### [Data for this exercise]
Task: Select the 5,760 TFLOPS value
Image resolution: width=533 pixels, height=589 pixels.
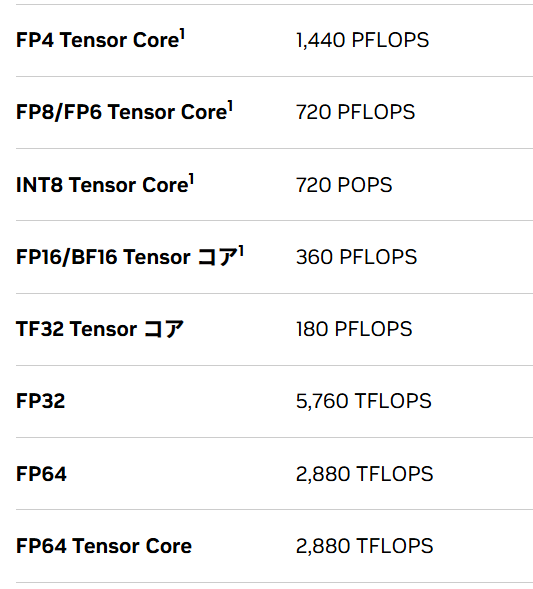Action: (364, 401)
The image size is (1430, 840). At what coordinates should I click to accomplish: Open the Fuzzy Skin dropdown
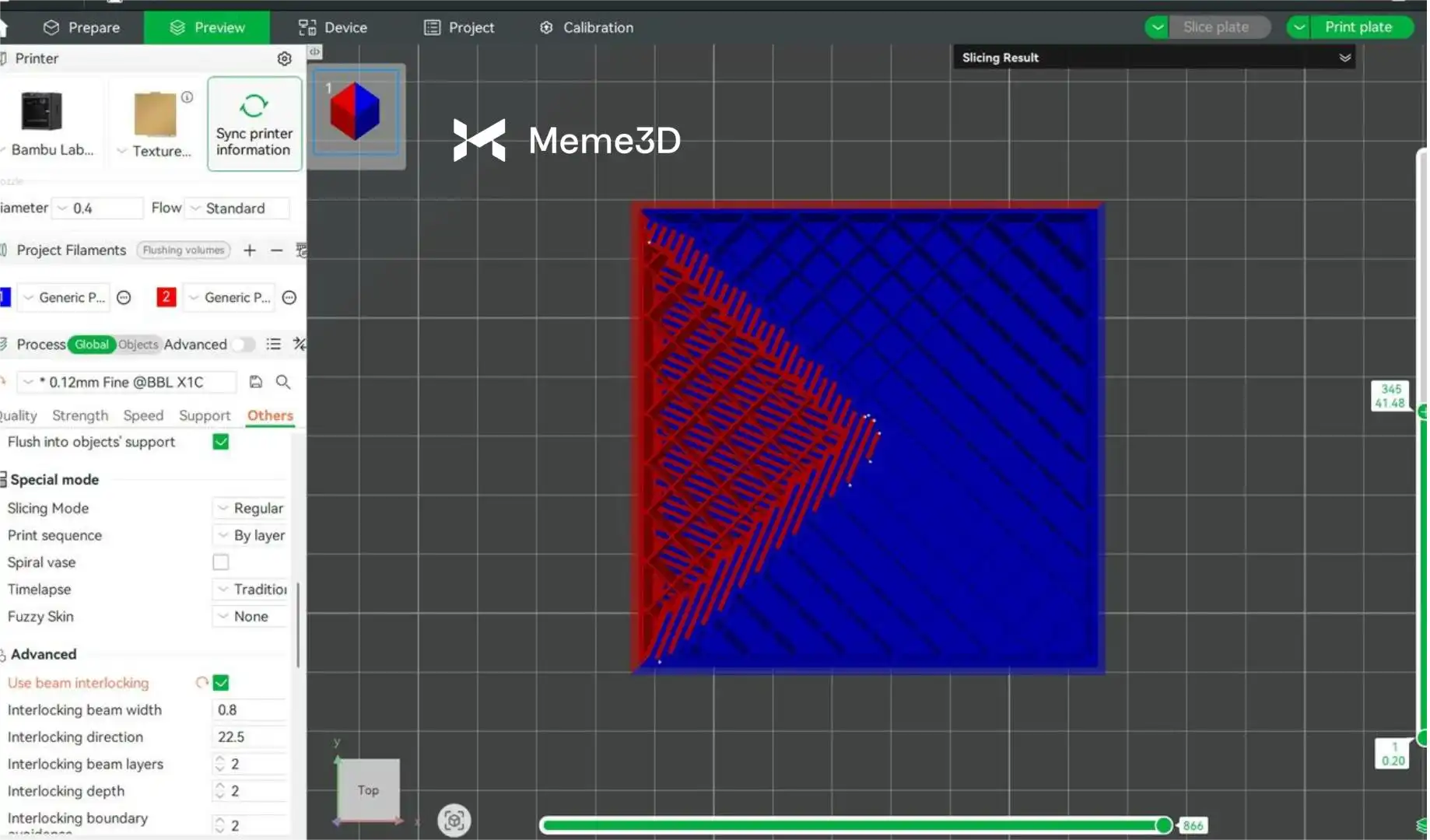point(251,617)
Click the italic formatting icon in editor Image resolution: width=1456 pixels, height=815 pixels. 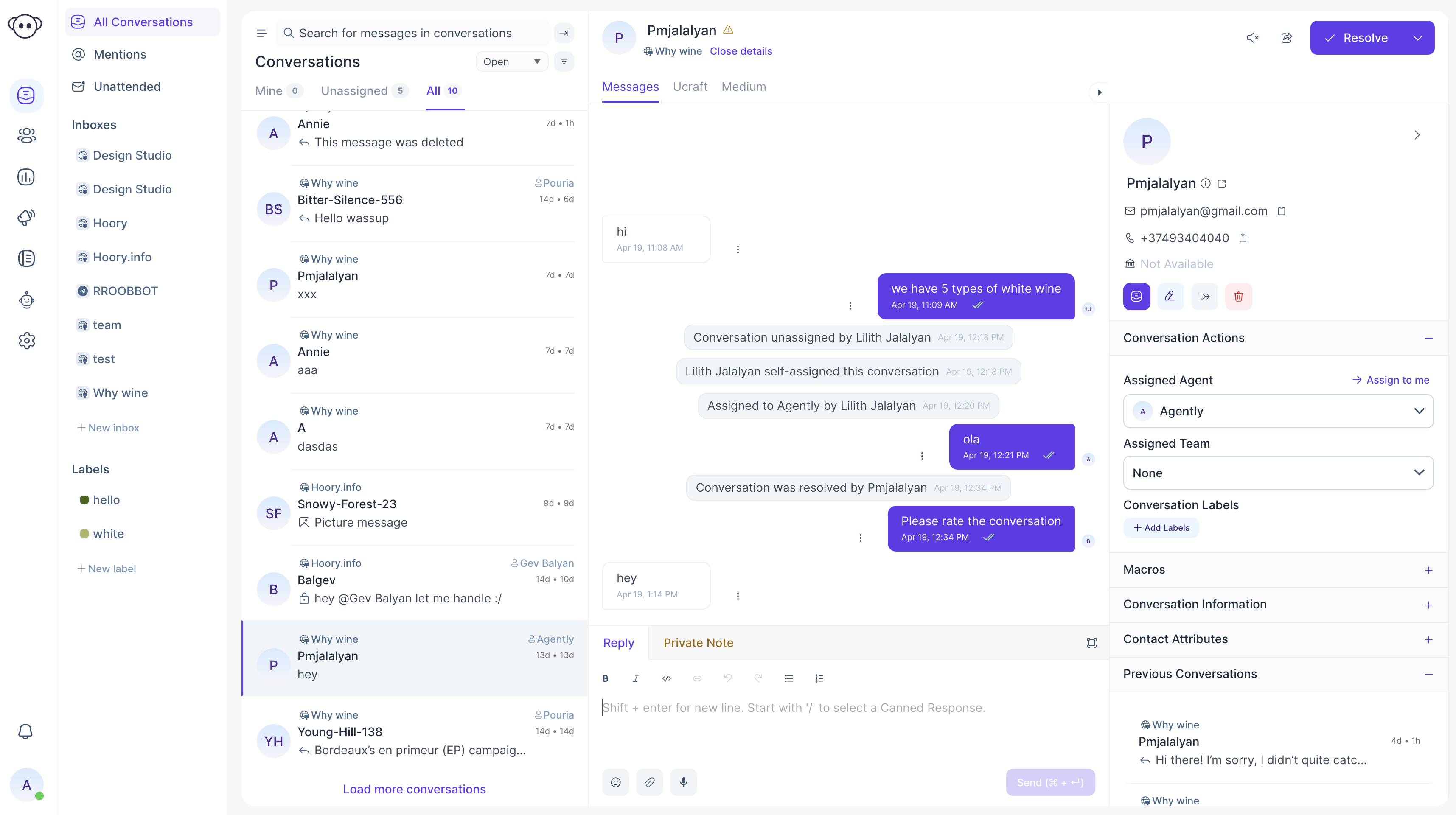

### [Your objective]
Please copy every entry above word for word, leaving out the pictures.

### [Solution to this exercise]
Task: Select the 5,760 TFLOPS value
Image resolution: width=533 pixels, height=589 pixels.
Action: (364, 401)
The image size is (1430, 840). At what coordinates should I click to accomplish: Open the Fuzzy Skin dropdown
point(251,617)
Click the italic formatting icon in editor Image resolution: width=1456 pixels, height=815 pixels. 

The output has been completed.